Exercise objective: Keep each entry exactly as written when you repeat it, and skip the images.

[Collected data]
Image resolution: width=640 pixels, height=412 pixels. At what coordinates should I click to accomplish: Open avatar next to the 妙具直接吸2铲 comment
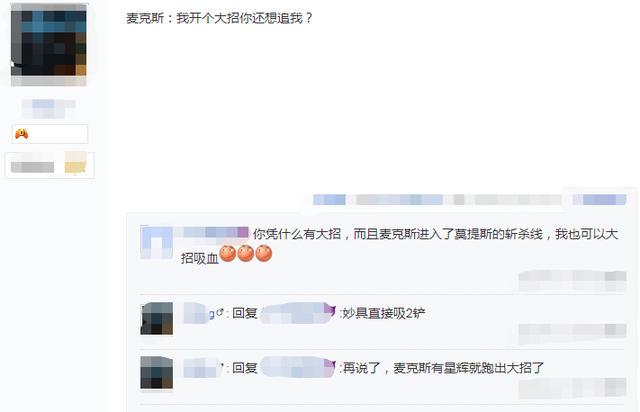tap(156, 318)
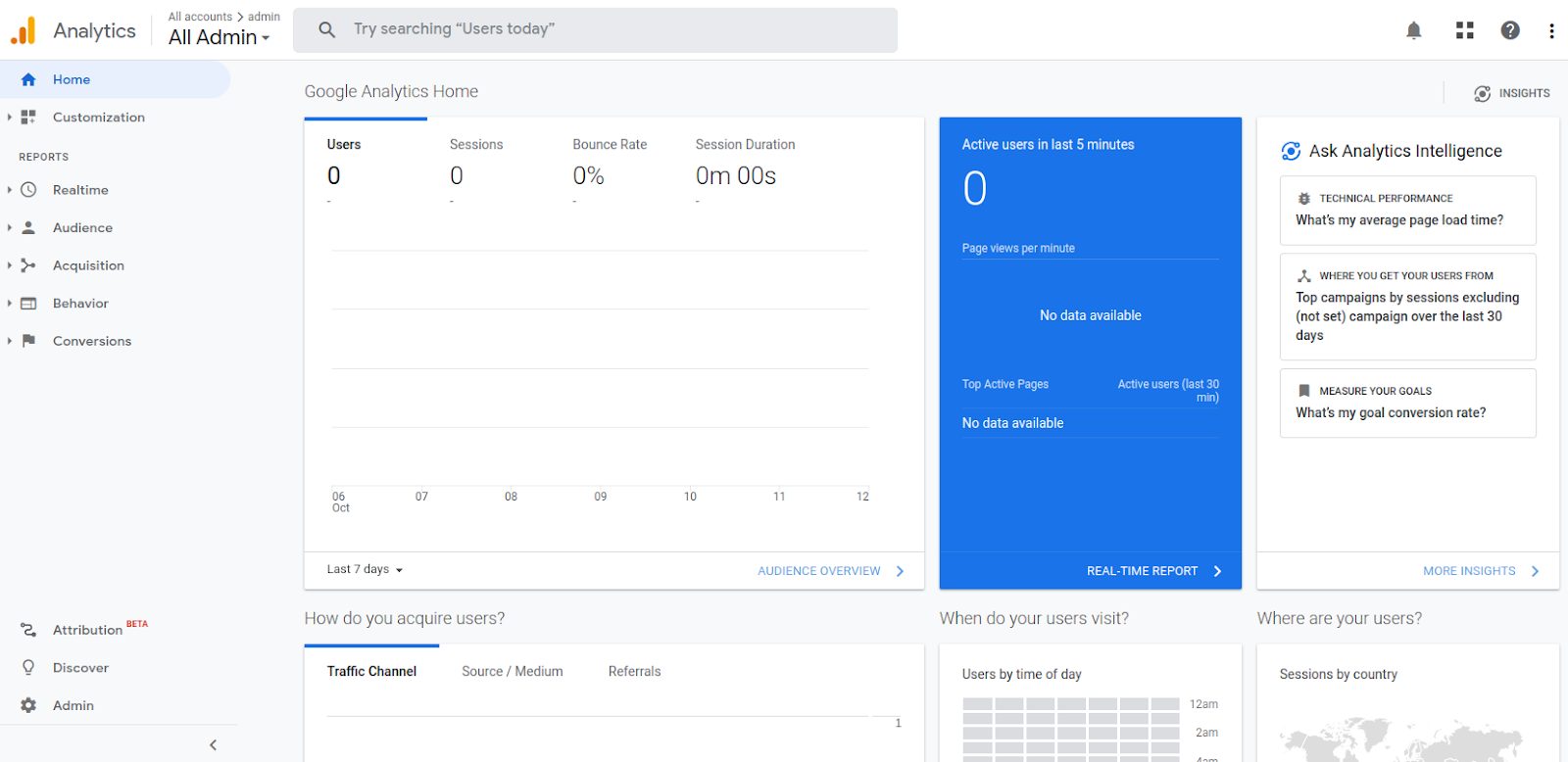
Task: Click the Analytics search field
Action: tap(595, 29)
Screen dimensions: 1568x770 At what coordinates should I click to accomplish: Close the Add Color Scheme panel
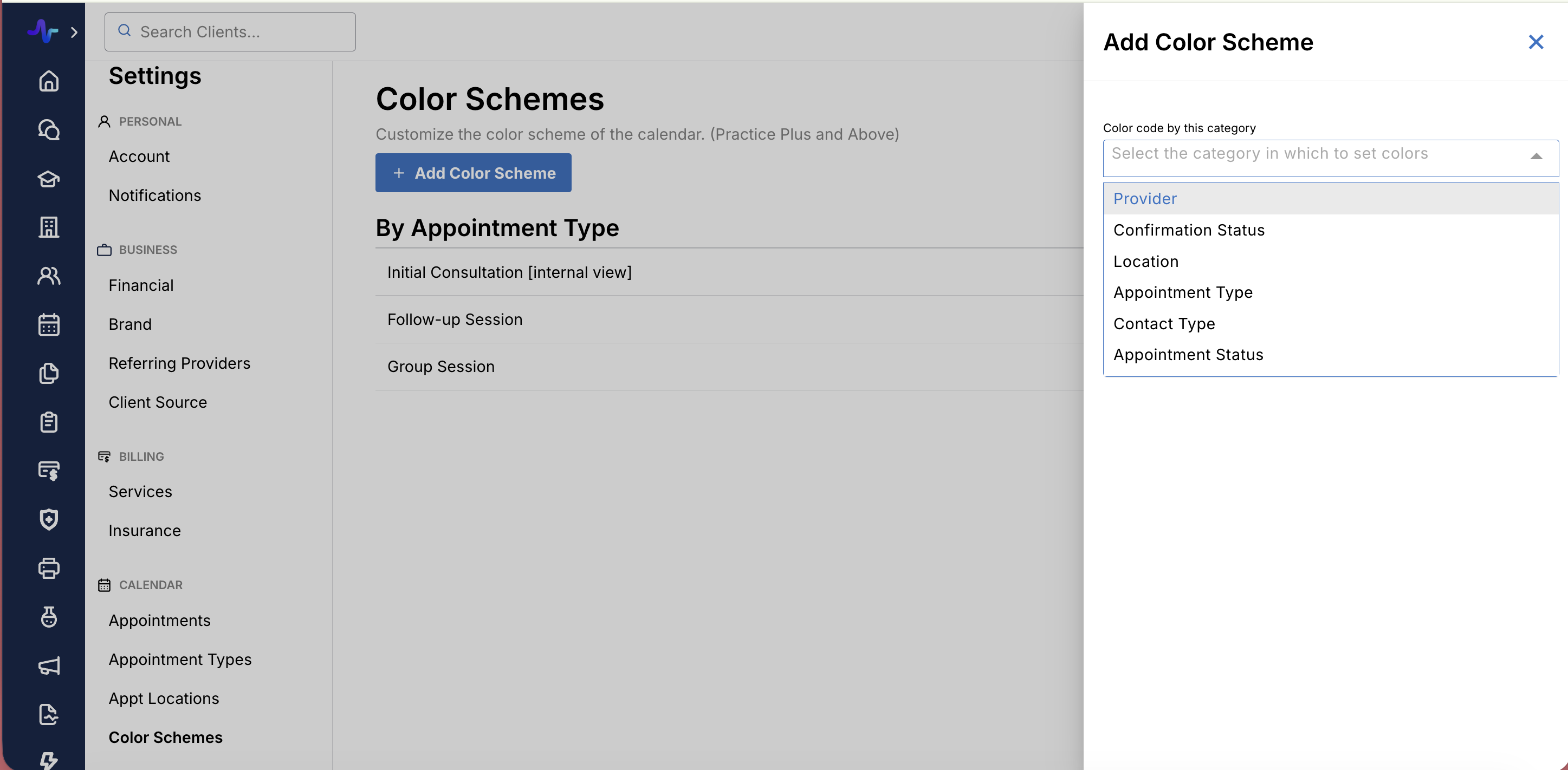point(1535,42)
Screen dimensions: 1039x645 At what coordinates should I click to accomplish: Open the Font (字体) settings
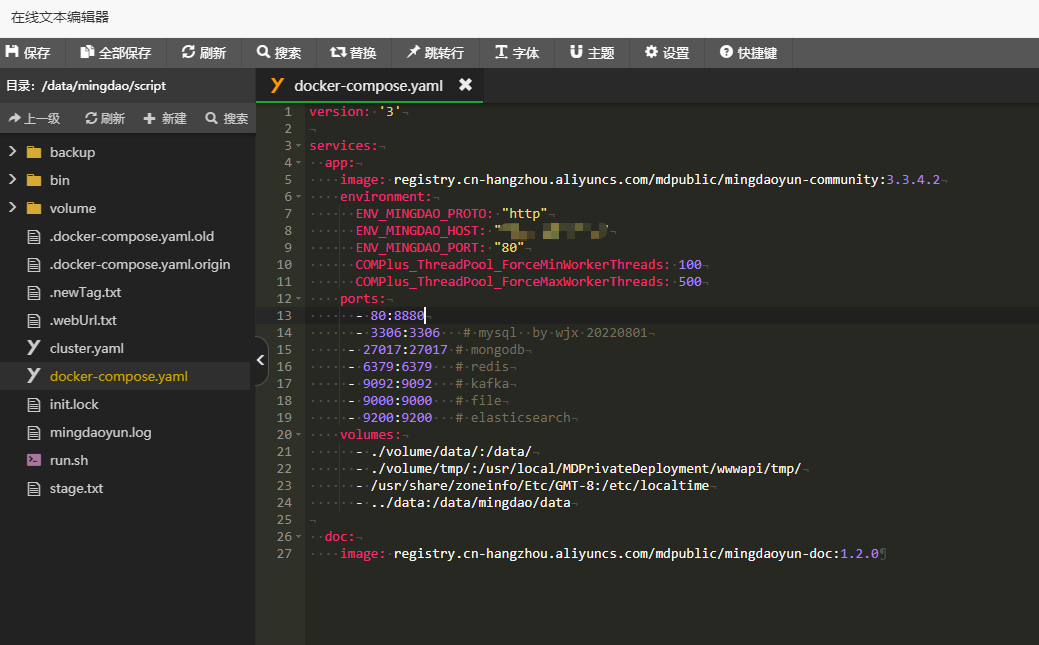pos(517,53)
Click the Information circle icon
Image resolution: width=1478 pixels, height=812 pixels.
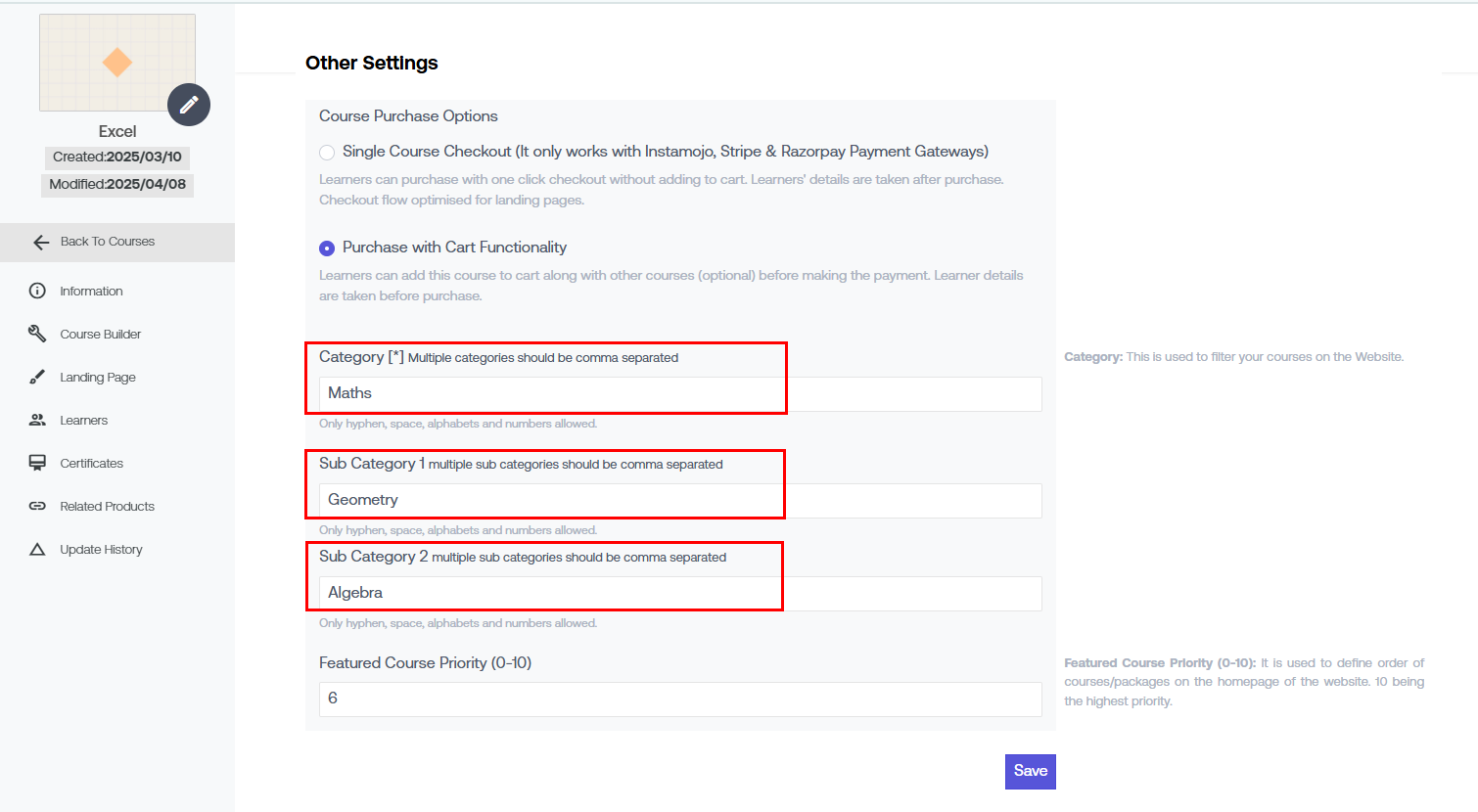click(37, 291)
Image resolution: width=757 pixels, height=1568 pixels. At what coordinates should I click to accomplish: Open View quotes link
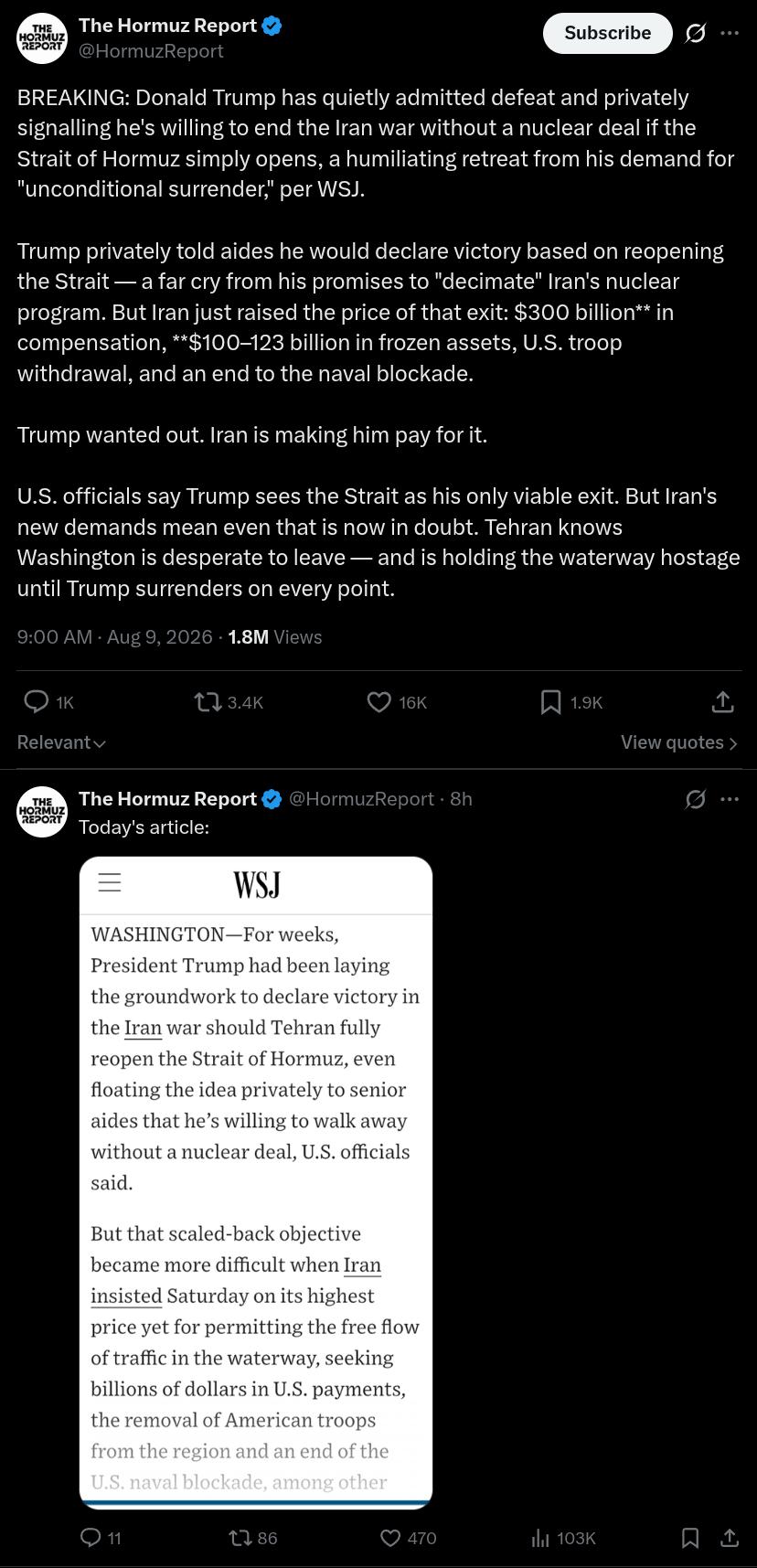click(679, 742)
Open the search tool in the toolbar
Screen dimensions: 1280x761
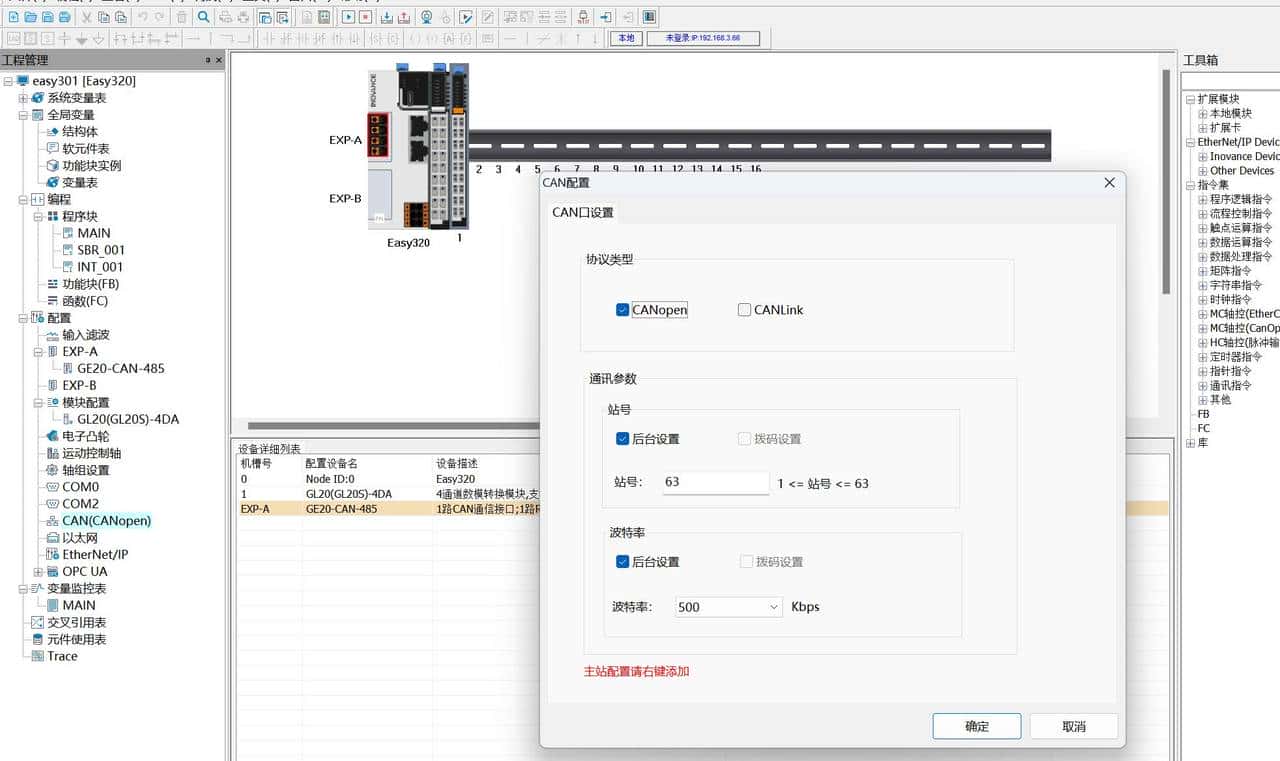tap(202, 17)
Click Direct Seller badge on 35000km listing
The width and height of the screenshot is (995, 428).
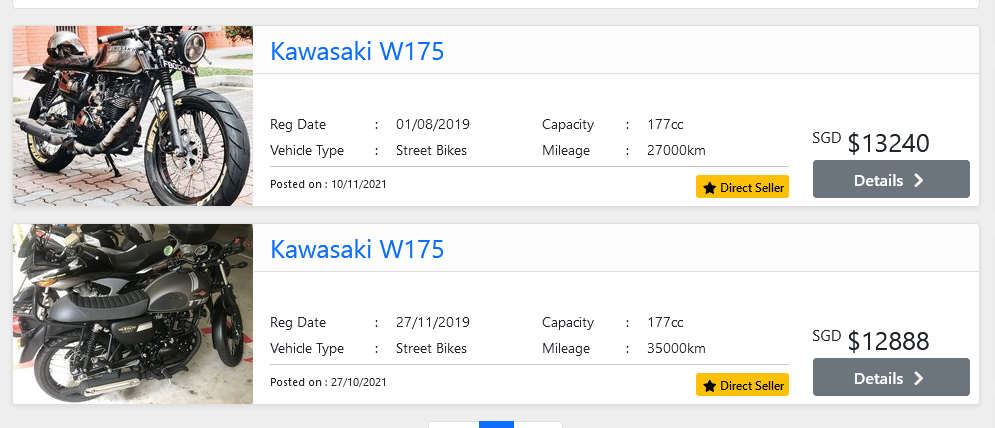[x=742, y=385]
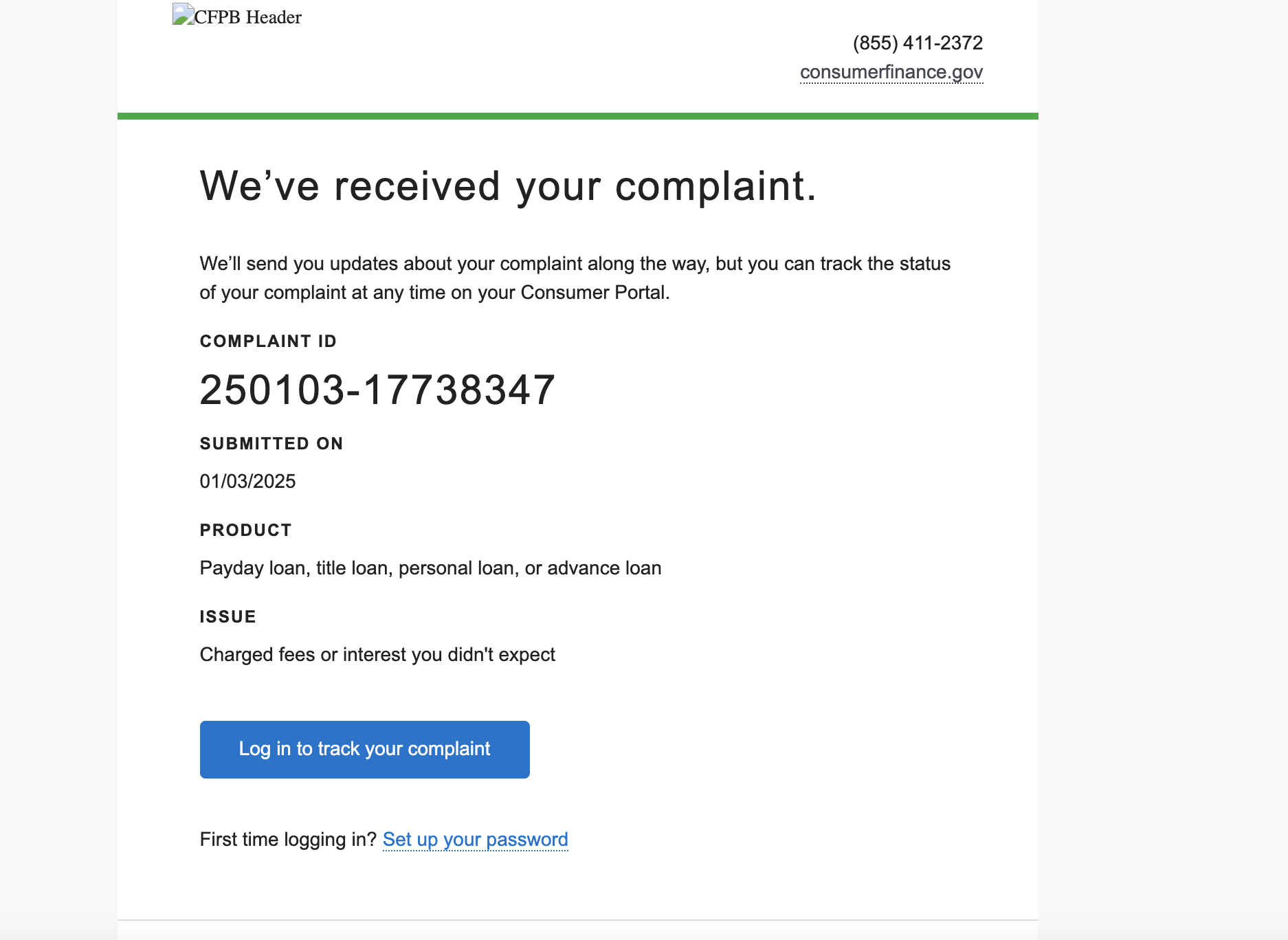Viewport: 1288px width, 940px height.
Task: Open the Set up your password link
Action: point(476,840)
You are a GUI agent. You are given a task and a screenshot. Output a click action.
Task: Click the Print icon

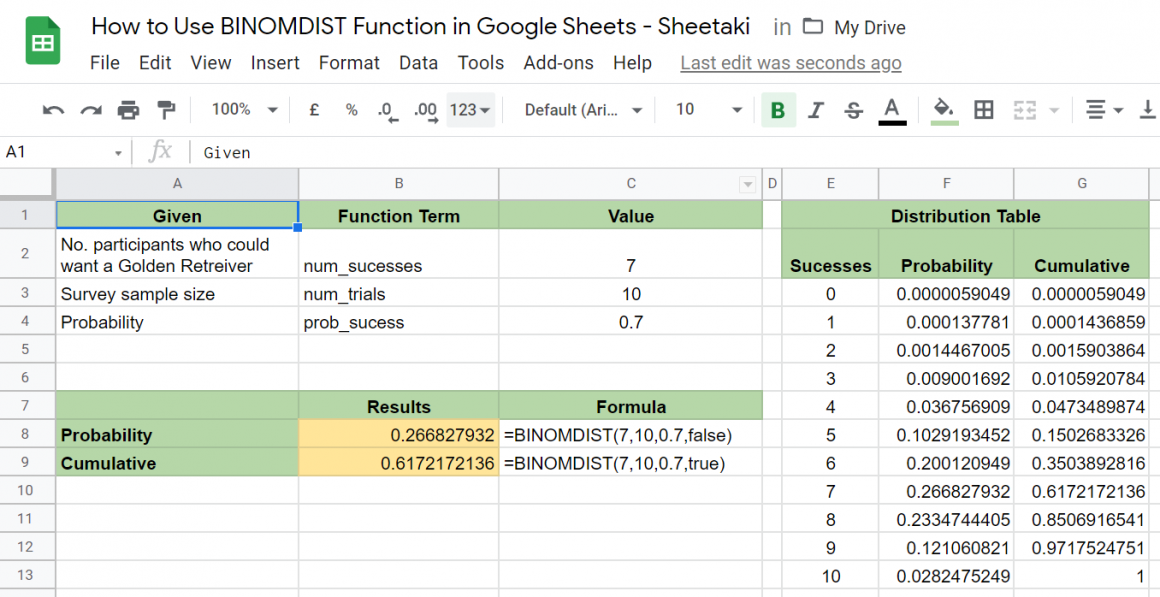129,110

Response:
Image resolution: width=640 pixels, height=412 pixels. At what coordinates should I click to accomplish: Open avatar next to the 妙具直接吸2铲 comment
tap(156, 318)
Task: Click the Analytics search field
Action: tap(595, 29)
Screen dimensions: 1568x770 At what coordinates should I click to accomplish: Close the Add Color Scheme panel
point(1535,42)
Screen dimensions: 1039x645 At what coordinates should I click to accomplish: Open the Font (字体) settings
pos(517,53)
Click the Information circle icon
Image resolution: width=1478 pixels, height=812 pixels.
click(37, 291)
Image resolution: width=757 pixels, height=1568 pixels. At what coordinates should I click to accomplish: Open View quotes link
click(679, 742)
Open the search tool in the toolbar
Screen dimensions: 1280x761
tap(202, 17)
Click Direct Seller badge on 35000km listing
The width and height of the screenshot is (995, 428).
[x=742, y=385]
Viewport: 1288px width, 940px height.
Task: Open the Set up your password link
Action: point(476,840)
You are a GUI agent. You are given a task and a screenshot. Output a click action.
Task: Click the Print icon

129,110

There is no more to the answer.